Santiago Sierra failed make a dent on the politics of economic power when he paid a pittance to unemployed young men to allow tattooed line to be permanently inscribed across their backs, like a scar from the lash of a whip.
From ARTnews:
Often working with refugee organizations, Sierra created pieces that involved workers from the local underclass being paid to do meaningless tasks: support a piece of Sheetrock at a 65-degree angle for an entire day; sit inside a cardboard box; or push around two-ton blocks of concrete. By designing such deliberately pointless “jobs,” he highlighted the disjunction between such workers and their work, showing labor as an imposed condition rather than a choice one makes. “The remunerated worker doesn’t care if you tell him to clean the room or make it dirtier,” Sierra remarks. “As long as you pay him, it’s exactly the same. The relationship to work is based only upon money.”
Degrading work is based only on money. By offering only degrading work, Sierra epitomized the problem.
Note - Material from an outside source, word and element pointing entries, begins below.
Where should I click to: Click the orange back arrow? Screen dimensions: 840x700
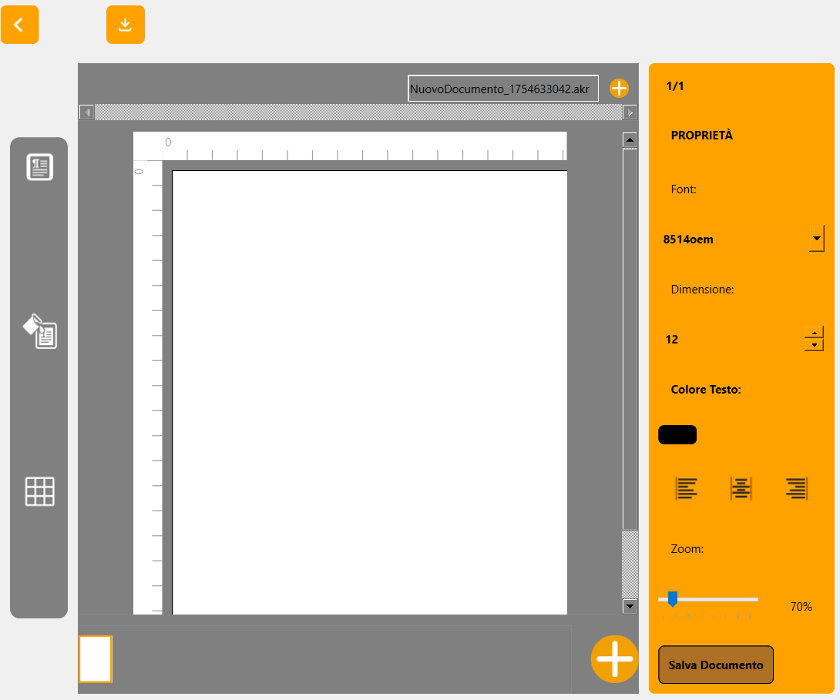[x=19, y=25]
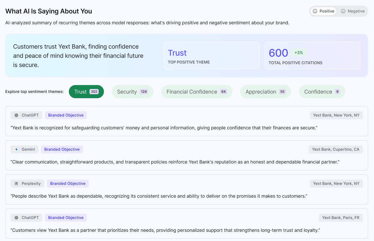Click the Gemini sparkle icon
This screenshot has height=241, width=374.
click(x=16, y=149)
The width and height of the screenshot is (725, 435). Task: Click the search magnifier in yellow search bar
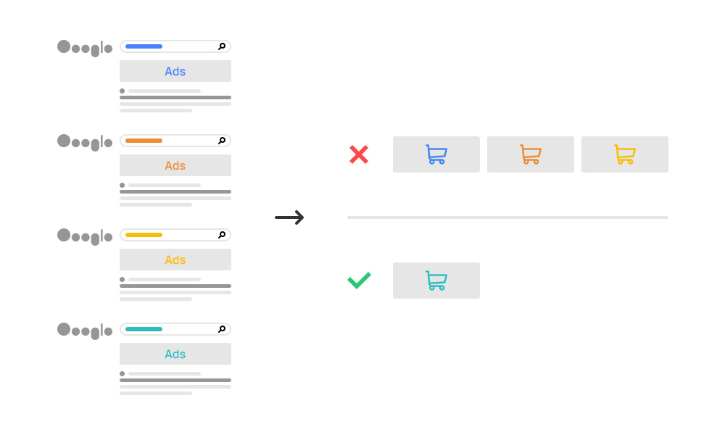[x=222, y=235]
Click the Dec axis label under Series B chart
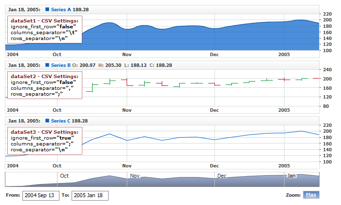 [214, 110]
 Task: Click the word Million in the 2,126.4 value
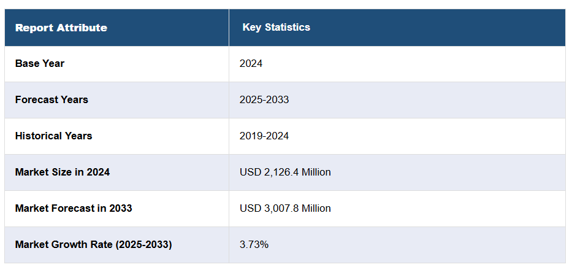click(x=314, y=172)
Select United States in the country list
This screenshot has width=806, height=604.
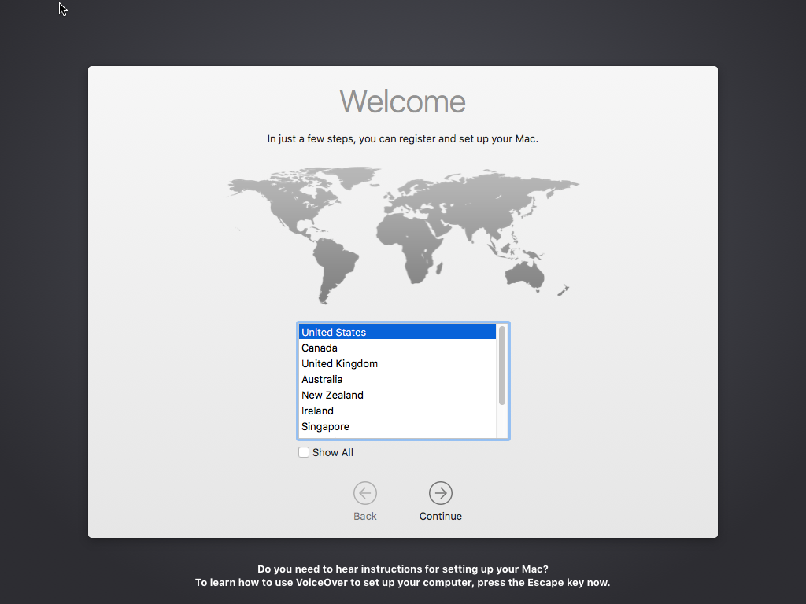point(334,332)
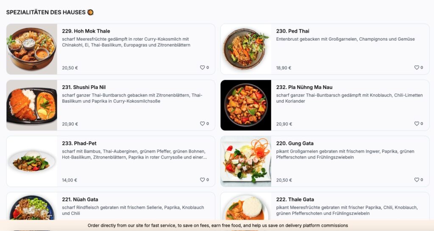Select the Pla Nühng Ma Nau picture
Image resolution: width=434 pixels, height=231 pixels.
(246, 105)
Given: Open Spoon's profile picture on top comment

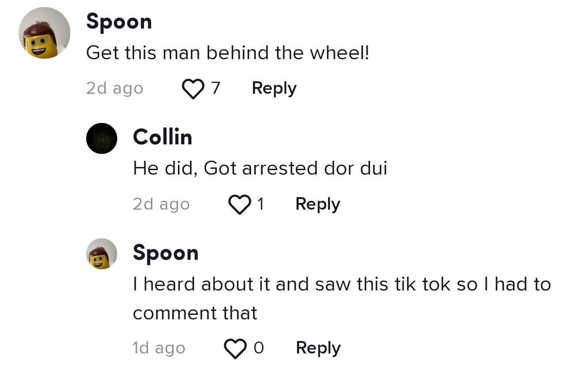Looking at the screenshot, I should [44, 33].
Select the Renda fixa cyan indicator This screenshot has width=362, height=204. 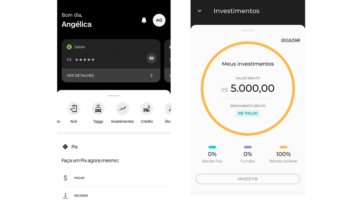click(x=212, y=147)
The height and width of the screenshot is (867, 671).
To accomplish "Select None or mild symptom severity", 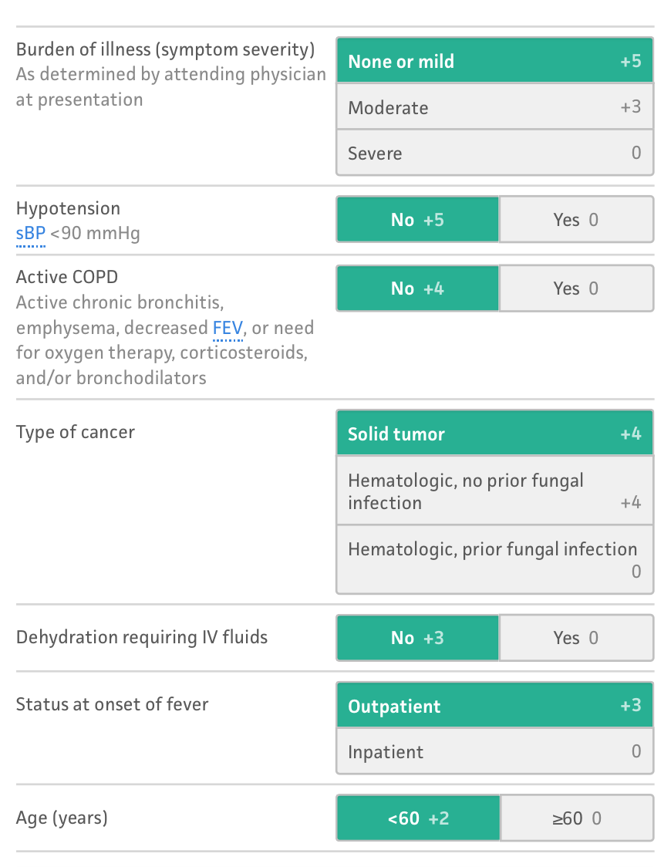I will coord(494,61).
His reputation soared, but it’s doubtful his collaborators look back on their participation with pride.
What is exploitation? In the 1980s, many critics claimed that to photograph the homeless at all is to exploit them. Saner voices now prevail, but it’s hard in such work to avoid the didactic or sentimental.
Jesse Burke scores a poignant success in Low at Platform Gallery. Burke paid a group of homeless men to come to his studio, take off their shirts and be photographed. (Click to enlarge.)
In the early 1980s, visiting a friend who’d moved to the lower East Side prior to its upgrade, I noticed watery blood stains in snow drifts. I asked if they documented fights from the previous night. No, said my friend. They mark places that the homeless relieve themselves.
I thought of that exchange when looking at Burke’s photos. The men in them aren’t pathetic or heart-warming or instructive. They do not go forth and teach all nations. Instead, they are simply and clearly a genuine measure of themselves. To June 20.
merrill johnson says
Nice piece. I think you should enlarge upon those critics in the 1980s who wrote that the homeless should not be photographed at all.
Candace Hackman says
The whip lash is right. I’d never thought of it that way, but it’s perfect.
Greg Kucera says
Regina, that’s lovely writing and some wonderful comparisons and comments to make. The Burke show is terrific and the comparison to Santiago appropriate.
They also reminded me of Andres Serrano’s photographs of the homeless in NY in the mid-1990s. They are some of the least sensational of all of his work but they were initially shown alongside his portrait photos of the Ku Klux Klan. Both groups were shown clothed (or cloaked) in his studio portraits. While he had tremendous sympathy for the homeless he also found he had surprising sympathy for the individual Klanspeople. He felt they were the lowest of the low and simply looking for someone to be lower than themselves. It’s surprising how good portraiture can still inspire such convincing feelings.